Now research by an English academic has shown that there is indeed a correlation between when a person is born and their personality.

Astrologers say other forces are at work in determining a person's nature.

But while scientists say the relationship can be explained rationally, astrologers say other forces are at work.

Richard Wiseman is a former magician who has become a professor of the Public Understanding of Psychology at the University of Hertfordshire in England.

He has spent much of his career investigating and debunking unusual phenomena.

Now he has told an English paper that there is a relationship between when someone is born and what they are like.

For example, in the northern hemisphere women born in May tend to be more impulsive, while those born in November tend to be more reflective.

Men born in spring tend to be more persistent than those born in winter.

The trends are reversed in the southern hemisphere.

Kenneth Kirkby, a Professor of Psychiatry from the University of Tasmania, agrees that there is some evidence that seasons can affect mental health.

"Season has a lot of effects on physiology," he says.

"For example, the mother, for example, would be less active during the winter months than in the summer months.

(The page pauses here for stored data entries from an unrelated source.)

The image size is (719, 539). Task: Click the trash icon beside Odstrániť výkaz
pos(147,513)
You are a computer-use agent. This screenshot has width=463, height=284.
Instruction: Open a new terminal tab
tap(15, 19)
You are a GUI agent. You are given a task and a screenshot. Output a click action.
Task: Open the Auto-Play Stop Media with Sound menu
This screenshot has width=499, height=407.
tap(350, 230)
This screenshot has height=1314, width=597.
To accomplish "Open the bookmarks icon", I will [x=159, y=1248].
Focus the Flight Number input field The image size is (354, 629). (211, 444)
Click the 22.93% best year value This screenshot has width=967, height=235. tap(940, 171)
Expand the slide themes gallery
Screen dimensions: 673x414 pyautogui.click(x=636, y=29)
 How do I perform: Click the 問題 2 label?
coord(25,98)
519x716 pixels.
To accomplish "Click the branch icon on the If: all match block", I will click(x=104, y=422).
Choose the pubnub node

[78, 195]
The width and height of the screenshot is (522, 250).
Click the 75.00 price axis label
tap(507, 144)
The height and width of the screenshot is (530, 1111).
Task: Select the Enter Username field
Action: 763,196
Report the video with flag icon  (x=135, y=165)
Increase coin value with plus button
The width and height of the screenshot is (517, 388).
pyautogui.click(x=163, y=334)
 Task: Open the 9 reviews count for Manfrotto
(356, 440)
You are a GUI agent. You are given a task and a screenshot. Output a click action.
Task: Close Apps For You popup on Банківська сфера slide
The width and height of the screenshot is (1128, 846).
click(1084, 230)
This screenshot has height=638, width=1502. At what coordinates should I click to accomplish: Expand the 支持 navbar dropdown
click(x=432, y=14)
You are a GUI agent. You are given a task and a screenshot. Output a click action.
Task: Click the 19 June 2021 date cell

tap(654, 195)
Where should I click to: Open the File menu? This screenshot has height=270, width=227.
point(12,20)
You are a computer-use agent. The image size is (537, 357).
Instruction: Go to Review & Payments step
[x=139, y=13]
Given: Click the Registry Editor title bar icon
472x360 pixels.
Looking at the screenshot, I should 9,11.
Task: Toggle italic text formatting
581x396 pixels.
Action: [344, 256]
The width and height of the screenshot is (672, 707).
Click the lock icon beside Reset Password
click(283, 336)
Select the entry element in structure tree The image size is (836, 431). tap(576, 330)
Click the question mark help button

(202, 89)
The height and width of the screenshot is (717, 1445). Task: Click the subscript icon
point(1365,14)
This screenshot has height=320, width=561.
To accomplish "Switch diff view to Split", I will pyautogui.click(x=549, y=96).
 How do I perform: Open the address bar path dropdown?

There are a lot more influenza-type infections in the winter months than there are in the summer months.

"There are effects of light on the brain and on hormonal levels in the body and so forth. There are also old mechanisms in the body in relation to metabolism, for example hibernation-type mechanisms in the body which operate, to some extent, in the winter months, even though people aren't asleep like a bear would be.

"So there's a lot of interest in how that physiology might play out in relation to the development of the brain in utero.

Professor Kirkby says people born at the wrong time of year are up to 8 per cent more likely to develop schizophrenia.

At least, that is what the studies find in northern latitudes which have four very distinct seasons.

Because the seasons are less pronounced in Australia, the effect is greatly diminished.

Professor Kirkby says even in Tasmania, there appears to be very little effect.

"In Tasmania, even in winter, it's rather sunny and there's plenty of light in the sky and so forth," he said.

"You go to work and come home generally in the light rather than in the dark, whereas in the northern hemisphere, in northern Scotland or Canada or northern America, you may only have three or four hours of light in the middle of winter."

All of this talk about the seasons and personalities and mental illness may suggest to some people that there are more mundane explanations to astrological signs.

But Karen Darby from the Tasmania Astrology Association has a different take. She insists science has not debunked astrology in this case.

"Scientific discoveries don't necessarily refute astrology, they're just the flip side of the coin," she said.

"I'm not into arguing with scientists, but ... by charting the heavens, the ancients understood the correlation between what's above and what's below, and similarly, the personal horoscope reflects the positions of the planets at the moment of a person's birth, so it's like a map really."

Either way, it appears the latest discoveries about seasons will do little to resolve the age-old debate between science and spirituality.